Latvia reminds UN about chemical weapons still in Baltic Sea

Take note – story published 8 years ago

Chemical weapons sunk to the bottom of the Baltic Sea about 70 years ago are still there and must be neutralized, Foreign Affairs Minister Edgars Rinkēvičs reminded the Organization for the Prohibition of Chemical Weapons (OPCW) in the Hague Thursday.

According to approximate estimates, around 40,000 units of chemical weapons remain on the seafloor, much of the stockpile in unknown locations. After the Second World War the Soviet Union dumped the masses of mostly Nazi-origin weaponry into the Baltic, without bothering to follow up on what might happen to it decades later.

Experts believe the weapons constitute a ‘ticking time-bomb’ for an environmental disaster that will inevitably occur when the shells containing the extreme concentrations of deadly toxic substances corrode and are unable to contain them anymore.

“Though we understand that chemical weapons sunk under the sea in the past are an issue outside of the OPCW’s mandate, this remains an important matter for Latvia, as there are critical environmental risks in light of the amount of chemical weapons in the Baltic Sea as a whole. This question needs to be entrusted to the OPCW,” Rinkēvičs stated at the meeting.

Rinkēvičs traveled to the Netherlands’ city this week to meet with OPCW general director Ahmet Üzümcü, where they discussed the ongoing elimination of current chemical weapons stockpiles, including in Syria.

The MFA agreed that the OPCW must continue its activities in eliminating the chemical weapons stockpiles declared by all member states. He stressed how important it was that Syria destroy not just its current stockpiles, but also all of its chemical weapons manufacturing facilities.

At the same time Rinkēvičs said he was convinced that it was time to begin serious discussion on the OPCW’s future mission goals for when the declared caches are neutralized.

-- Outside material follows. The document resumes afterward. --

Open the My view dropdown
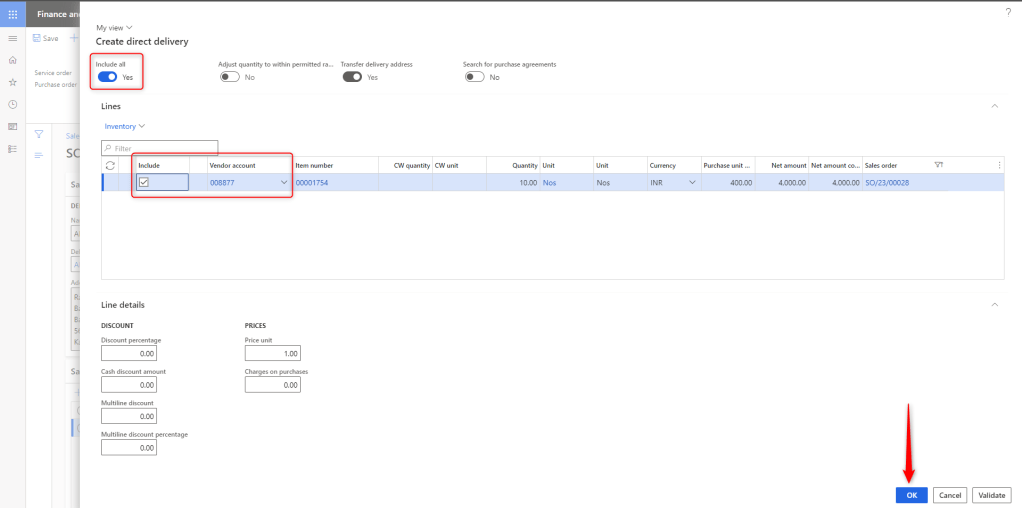Image resolution: width=1022 pixels, height=508 pixels. coord(114,27)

Next week the world remembers the first use of chemical weapons during World War I exactly a hundred years ago. To remind the world of the horrors of this kind of warfare, the OPCW set up an exhibition about the use of chemical weapons during WWI at the embassies of Latvia, Russia, Poland and Germany.

The 1997 Convention on Chemical Weapons is the sole global instrument prohibiting all kinds of chemical warfare, including the development, manufacture, stockpiling, transporting and use of chemical weapons, providing for strict verification mechanisms. Altogether 190 countries have signed the Chemical Weapons Convention.